Class Action Suit May Affect 50,000 Haynesville Shale Landowners

On April 10, 2010 a class action suit was filed affecting Haynesville Shale property owners in all of the Haynesville Fields of north Louisiana.  The suit is filed against the Commissioner of Conservation and operators in the Haynesville Fields.  The basis of the suit is that the Commissioner of Conservation is authorized by statute to establish a production unit that can be drained by one well.  Members within one of the proposed classes are being denied their pro-rata share of production and the other class members are being denied their market value of their leasehold interest ownership.  This may affect some 50,000 property owners in northwest Louisiana!

- Exercises
1: List, in order, each occurrence of "Haynesville" in the class action article, including the headline, together with the word that immediately follows it.
2: Write a continuation of the article on the Haynesville Shale class action suit, picking up after its final sentence.

- Dataset records
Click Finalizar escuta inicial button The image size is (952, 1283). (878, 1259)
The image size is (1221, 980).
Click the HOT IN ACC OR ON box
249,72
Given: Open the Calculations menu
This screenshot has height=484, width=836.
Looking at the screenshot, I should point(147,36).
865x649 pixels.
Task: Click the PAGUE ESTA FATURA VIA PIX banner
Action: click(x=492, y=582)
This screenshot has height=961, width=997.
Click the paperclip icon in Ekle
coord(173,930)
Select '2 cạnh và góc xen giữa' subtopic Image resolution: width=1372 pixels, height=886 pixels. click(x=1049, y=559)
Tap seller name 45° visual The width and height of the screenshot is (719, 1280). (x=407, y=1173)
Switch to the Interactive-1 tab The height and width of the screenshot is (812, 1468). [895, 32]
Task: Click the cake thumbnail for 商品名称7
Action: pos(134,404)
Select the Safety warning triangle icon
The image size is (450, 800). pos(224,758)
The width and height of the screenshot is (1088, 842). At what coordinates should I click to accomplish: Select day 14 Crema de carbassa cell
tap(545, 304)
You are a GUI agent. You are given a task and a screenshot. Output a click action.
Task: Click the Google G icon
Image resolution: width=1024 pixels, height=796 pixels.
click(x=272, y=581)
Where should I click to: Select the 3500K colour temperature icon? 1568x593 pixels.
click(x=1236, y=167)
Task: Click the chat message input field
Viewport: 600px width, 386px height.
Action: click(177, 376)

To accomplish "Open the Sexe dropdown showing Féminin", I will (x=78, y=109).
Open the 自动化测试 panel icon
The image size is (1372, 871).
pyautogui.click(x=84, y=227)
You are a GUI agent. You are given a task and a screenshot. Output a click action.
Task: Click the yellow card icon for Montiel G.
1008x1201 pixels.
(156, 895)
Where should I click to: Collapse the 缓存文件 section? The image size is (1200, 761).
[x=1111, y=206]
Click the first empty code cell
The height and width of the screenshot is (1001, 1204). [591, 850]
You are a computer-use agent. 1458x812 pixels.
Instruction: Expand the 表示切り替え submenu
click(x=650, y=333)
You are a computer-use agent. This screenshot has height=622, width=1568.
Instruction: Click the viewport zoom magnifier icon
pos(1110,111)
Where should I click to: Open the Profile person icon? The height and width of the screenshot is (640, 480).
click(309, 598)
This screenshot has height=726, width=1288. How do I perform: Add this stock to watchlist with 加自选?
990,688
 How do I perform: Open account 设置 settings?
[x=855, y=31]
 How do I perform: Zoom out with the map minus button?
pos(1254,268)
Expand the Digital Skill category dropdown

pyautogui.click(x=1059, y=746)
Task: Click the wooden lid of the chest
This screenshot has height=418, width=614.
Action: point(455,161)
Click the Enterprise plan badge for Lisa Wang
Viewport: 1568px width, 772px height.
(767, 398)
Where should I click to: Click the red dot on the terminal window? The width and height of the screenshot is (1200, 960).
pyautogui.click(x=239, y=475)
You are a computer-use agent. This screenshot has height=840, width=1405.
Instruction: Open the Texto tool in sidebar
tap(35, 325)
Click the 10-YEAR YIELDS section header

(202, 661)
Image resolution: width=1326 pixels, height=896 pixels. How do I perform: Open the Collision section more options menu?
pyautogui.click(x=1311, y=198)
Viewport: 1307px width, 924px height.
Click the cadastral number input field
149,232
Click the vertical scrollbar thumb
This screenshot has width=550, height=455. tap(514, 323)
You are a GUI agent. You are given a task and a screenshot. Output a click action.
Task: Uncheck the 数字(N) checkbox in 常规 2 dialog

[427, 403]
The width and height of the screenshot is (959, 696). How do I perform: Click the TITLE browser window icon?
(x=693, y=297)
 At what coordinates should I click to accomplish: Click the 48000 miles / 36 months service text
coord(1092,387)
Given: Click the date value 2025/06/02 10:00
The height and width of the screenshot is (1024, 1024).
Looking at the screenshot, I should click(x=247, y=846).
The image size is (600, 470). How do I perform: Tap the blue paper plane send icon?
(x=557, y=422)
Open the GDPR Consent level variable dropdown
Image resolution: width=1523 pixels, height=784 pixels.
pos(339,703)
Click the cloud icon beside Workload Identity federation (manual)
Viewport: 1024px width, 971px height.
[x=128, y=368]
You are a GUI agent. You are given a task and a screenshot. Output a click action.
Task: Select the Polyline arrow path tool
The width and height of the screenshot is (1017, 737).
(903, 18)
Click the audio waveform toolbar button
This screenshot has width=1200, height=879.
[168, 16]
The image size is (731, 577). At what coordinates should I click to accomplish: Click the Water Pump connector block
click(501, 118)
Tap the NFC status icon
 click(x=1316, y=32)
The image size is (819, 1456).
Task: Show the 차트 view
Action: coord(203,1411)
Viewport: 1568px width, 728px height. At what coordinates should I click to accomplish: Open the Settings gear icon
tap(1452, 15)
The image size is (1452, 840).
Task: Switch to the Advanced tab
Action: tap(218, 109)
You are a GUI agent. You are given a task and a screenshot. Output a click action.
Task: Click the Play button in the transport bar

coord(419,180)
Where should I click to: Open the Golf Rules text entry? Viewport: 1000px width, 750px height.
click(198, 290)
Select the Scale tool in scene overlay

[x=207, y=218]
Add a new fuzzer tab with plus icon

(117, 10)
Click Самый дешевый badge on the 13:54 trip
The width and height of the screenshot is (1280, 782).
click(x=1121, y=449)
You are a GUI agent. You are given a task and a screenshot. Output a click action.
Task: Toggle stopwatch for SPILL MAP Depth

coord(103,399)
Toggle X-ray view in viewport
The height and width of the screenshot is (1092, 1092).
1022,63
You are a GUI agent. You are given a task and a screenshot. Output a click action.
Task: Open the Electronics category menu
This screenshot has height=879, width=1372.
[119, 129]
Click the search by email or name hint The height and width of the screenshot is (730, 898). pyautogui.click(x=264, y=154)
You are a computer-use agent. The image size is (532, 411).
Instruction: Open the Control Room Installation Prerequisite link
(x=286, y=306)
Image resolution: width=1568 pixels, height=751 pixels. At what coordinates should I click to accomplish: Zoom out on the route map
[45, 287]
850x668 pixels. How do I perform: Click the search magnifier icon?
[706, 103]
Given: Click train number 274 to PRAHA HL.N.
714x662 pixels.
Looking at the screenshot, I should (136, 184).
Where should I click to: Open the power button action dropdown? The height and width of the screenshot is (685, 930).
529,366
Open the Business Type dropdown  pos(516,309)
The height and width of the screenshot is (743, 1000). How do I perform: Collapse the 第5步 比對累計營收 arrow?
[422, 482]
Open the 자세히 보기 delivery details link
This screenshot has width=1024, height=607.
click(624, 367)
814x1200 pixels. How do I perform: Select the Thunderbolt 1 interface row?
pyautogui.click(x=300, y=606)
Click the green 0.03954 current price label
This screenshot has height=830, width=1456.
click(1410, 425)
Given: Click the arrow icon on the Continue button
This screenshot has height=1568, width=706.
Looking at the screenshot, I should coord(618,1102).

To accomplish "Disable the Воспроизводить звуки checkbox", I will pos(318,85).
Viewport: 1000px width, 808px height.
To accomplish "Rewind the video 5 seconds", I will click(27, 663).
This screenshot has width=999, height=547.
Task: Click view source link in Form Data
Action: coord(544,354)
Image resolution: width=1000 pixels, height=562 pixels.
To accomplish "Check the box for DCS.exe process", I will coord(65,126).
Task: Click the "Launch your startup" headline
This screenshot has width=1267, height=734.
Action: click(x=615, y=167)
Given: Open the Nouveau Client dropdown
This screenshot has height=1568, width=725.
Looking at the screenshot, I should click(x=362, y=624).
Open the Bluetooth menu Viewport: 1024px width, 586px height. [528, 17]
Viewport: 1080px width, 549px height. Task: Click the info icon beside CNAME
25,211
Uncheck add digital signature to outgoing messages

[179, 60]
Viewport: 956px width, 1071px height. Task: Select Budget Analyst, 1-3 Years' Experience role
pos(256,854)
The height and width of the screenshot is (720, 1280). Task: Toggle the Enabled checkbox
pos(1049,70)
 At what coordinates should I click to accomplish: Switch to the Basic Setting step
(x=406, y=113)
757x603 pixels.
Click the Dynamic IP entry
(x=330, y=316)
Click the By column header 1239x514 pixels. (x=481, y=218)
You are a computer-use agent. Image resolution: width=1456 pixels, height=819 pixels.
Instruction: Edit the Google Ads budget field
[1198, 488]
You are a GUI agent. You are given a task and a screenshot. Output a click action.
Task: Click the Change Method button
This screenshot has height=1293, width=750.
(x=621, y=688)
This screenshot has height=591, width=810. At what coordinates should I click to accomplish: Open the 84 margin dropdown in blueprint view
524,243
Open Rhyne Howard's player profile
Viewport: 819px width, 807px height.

- Replies
1:
1. Haynesville Shale (headline)
2. Haynesville Shale
3. Haynesville Fields
4. Haynesville Fields

2:
We have met with some of the attorneys and are pleased with the representation.  The attorneys are class action attorneys Fayard & Honeycutt of Denham Springs; Simon, Peragine, Smith & Redfearn, LLP of New Orleans; Law Offices of Rudolph Estess, Jr. of Baton Rouge (in that office as special counsel is Jack C. Caldwell), Charles Tutt of Shreveport, Cave Law Firm of Baton Rouge, and Ryan Gatti an attorney from Bossier City.  Through our own independent research we have learned that Mr. Caldwell was a contributing author to the Louisiana Mineral Code and also served as Secretary of the Department of Natural Resources.

 

If successful this would create a tremendous economic boom to this area by creation of many more jobs, not to mention a substantial increase to severance taxes to the state of Louisiana.  We have received per request a filed copy of the pleadings filed in East Baton Rouge Parish.  The suit explains the law and the resulting violation.   Should you desire a copy of the suit please email your request to us at:  www.fairdrilling.com.  You may also wish to contact your attorney or local attorney for the group, Mr Gatti.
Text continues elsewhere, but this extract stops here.